Interactive journals are so much fun. My experience has been that students across the grade levels really enjoy creating them. This post is devoted to providing tips for organizing for interactive reading journals. This is part one of two parts.
You will need a blank journal, notebook paper, notebook, or blank book. I usually prepare the night or week before by writing my lessons in the journal.
I keep a journal as an example for my students. When I work with them in small groups, it is convenient for me to hold up my journal as a model. The students then copy my notes or write their own from the reading lesson that is read or spoken aloud.
I usually begin with a blank template. The illustrations have been drawn. I will write my text in each empty rectangle. The students usually ask me if they can copy my illustrations, if time permits, I allow them to.
Using colored pencils or crayons, students begin a lesson by shading the background of their pages.
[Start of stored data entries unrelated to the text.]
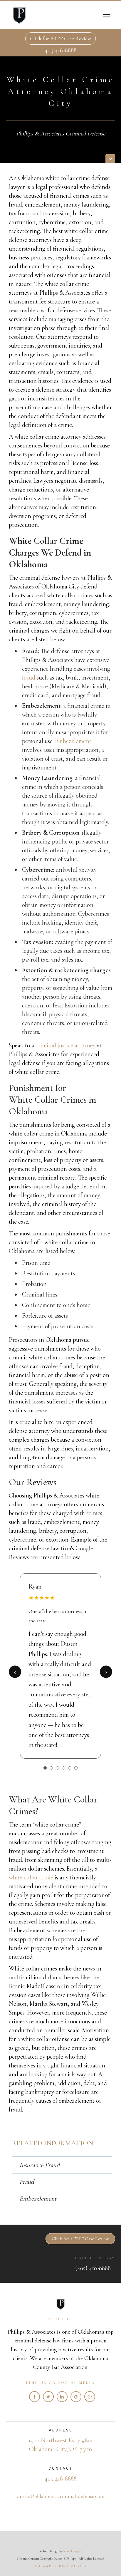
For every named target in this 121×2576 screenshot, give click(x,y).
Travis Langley (71, 2551)
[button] (106, 15)
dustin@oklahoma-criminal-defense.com (61, 2496)
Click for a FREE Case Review (80, 2239)
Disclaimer (40, 2566)
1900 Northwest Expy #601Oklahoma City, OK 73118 (60, 2444)
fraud (28, 677)
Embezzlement (73, 741)
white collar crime (31, 1877)
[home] (17, 15)
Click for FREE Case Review (60, 38)
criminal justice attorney (65, 1045)
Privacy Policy (57, 2566)
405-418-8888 (61, 50)
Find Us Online (77, 2566)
It is not necessary but having notes of different colors does make finding information so much easier (and more interesting!)
On this page I cut one page at a diagonal. The edges were glued on three sides. One side was left open for notes. This makes a great pocket within the journal for storing flashcards and paper handouts.
Both journal entries are for a unit on Colonial America. These are my notes and illustrations. Students summarize what I say and record them in their own journals. I have found that students cherish the information that they create way more than any guided reading book that I provide.
Allow students to create a border or illustration on most days of journaling. Students will really enjoy this. This really helps them to connect to what they write.